Hernán y otras 23 personas murieron la madrugada del miércoles 2 de febrero de 2022. Los mató la cocaína adulterada, envenenada, cortada con carfentanilo -un opiáceo utilizado para anestesiar elefantes, un medicamento de uso veterinario- que los consumidores compraron en las casillas de la Puerta 8, un asentamiento de Tres de Febrero, ubicado a tres kilómetros de distancia de la panadería Santa Clara. Hubo un centenar de sobrevivientes y más de 500 dosis confiscadas por la policía bonaerense. La catástrofe pudo haber sido mayor.
Una misa a las nueve de la noche en Playas Doradas, encabezada por mama Zully, honrará la memoria de Hernán, en el primer aniversario de su muerte. Silvina, su sobrina favorita, pondrá su nombre en una oración y visitará el cementerio donde descansan sus restos.
Necesitó prepararse para este día. Sus hijos, en una tarea del colegio diez meses después de la partida de Hernán, escribieron dentro de un corazón: “Extrañamos las papitas cheddar que nos hacía el tío Hernán”. Un acto que significó sosiego y que inspiró otro vuelco nostálgico. Silvina le dedicó una carta -escrita para nadie y para nada- que tituló con un verbo en pasado.
Ibas
Ibas caminando por un campo minado, ibas y venías sin rumbo y a la deriva.
Ibas detrás de sueños rotos malgastando tus años en vicios sin sentido, buscando llenar tu corazón vacío.
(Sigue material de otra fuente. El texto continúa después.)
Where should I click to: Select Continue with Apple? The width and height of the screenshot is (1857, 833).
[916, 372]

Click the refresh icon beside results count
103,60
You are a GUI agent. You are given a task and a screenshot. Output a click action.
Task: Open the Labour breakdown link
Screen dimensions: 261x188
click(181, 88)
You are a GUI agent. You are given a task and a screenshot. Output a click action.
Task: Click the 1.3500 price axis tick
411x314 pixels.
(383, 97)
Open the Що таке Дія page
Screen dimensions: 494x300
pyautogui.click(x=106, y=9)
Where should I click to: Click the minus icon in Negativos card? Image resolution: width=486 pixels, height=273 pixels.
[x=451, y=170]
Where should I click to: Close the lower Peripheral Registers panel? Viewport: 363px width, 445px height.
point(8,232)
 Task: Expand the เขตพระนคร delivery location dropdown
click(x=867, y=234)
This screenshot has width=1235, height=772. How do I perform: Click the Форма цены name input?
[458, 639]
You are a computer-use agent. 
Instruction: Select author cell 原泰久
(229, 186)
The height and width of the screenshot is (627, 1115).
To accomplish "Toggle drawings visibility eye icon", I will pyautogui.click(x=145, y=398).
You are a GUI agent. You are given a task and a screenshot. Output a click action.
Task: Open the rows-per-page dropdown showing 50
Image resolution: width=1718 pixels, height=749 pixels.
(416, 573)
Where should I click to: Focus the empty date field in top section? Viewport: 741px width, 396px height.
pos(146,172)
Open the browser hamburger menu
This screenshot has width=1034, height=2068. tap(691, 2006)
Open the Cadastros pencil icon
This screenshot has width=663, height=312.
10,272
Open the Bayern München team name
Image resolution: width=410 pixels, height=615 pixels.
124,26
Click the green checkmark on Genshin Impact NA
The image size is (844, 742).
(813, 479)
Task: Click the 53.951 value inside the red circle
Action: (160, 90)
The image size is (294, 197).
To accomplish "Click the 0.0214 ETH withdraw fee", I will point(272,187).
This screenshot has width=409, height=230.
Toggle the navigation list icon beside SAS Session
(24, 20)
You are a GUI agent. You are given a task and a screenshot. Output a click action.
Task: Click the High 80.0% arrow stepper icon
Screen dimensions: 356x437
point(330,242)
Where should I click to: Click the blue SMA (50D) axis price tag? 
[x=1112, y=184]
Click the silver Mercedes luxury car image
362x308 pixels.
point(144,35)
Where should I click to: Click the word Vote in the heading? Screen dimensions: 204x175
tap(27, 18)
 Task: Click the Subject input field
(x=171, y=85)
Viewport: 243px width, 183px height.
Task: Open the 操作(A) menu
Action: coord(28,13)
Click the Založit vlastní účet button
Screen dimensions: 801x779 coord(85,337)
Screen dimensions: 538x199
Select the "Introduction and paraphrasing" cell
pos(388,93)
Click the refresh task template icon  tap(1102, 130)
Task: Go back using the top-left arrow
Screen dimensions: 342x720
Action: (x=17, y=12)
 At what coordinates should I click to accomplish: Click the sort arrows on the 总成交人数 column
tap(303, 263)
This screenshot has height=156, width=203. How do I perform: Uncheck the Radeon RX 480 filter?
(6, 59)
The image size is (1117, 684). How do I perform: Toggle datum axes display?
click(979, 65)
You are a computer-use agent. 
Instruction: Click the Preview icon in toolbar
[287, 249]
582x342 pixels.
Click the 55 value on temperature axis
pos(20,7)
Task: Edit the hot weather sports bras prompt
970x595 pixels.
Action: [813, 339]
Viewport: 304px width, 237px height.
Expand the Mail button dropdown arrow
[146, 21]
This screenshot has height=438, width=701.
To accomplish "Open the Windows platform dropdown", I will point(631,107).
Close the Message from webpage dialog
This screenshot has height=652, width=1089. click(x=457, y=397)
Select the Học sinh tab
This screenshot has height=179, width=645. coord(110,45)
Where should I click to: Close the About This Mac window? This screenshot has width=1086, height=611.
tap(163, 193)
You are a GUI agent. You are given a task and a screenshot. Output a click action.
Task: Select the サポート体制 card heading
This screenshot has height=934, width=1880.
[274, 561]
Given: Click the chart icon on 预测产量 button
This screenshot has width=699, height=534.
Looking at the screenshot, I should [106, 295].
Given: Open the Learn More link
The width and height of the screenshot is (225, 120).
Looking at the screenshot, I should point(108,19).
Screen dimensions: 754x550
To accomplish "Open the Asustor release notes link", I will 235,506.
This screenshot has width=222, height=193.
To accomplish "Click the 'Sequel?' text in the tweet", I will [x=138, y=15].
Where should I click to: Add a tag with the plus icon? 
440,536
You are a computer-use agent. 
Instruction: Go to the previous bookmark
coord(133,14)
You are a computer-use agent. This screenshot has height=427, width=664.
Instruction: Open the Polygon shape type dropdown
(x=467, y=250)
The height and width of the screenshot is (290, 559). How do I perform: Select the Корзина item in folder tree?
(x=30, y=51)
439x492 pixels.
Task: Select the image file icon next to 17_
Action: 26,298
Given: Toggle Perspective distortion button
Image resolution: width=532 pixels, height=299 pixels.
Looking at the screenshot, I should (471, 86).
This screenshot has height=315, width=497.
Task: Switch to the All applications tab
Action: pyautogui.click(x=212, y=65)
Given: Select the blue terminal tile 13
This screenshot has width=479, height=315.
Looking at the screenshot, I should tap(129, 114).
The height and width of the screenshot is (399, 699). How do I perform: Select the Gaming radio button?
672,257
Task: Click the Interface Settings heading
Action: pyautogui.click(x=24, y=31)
Ibas buscando respuestas en lugares incorrectos.
Ibas tomando decisiones erróneas alejándote de personas que ahora te añoran.
Sin embargo, dejaste huella, dejaste más enseñanzas que rencores.
Dejaste una familia que aún te llora.
Seguramente no hubieses imaginado en vida, la pieza clave que eras en nuestra familia.
A un año de tu partida, solo estoy resentida por haberte perdido de una manera tan fría.
La vida no es el paraíso, la vida es la vida, diría uno de mis guías.
Por eso pido por vos, justicia divina.
Sé que a pesar de las injusticias, viviste y moriste por tu elección.
No fuiste ejemplo de nada y al mismo tiempo ejemplo de todo.
Tuviste acciones de un corazón noble y puro que muchas veces ni un devoto logra alcanzar.
Por eso te valoro, te pienso y lloro. Porque duele, porque sana y porque se te quiere a pesar de tantas fallas.
Por siempre en mis oraciones, tío Hernán.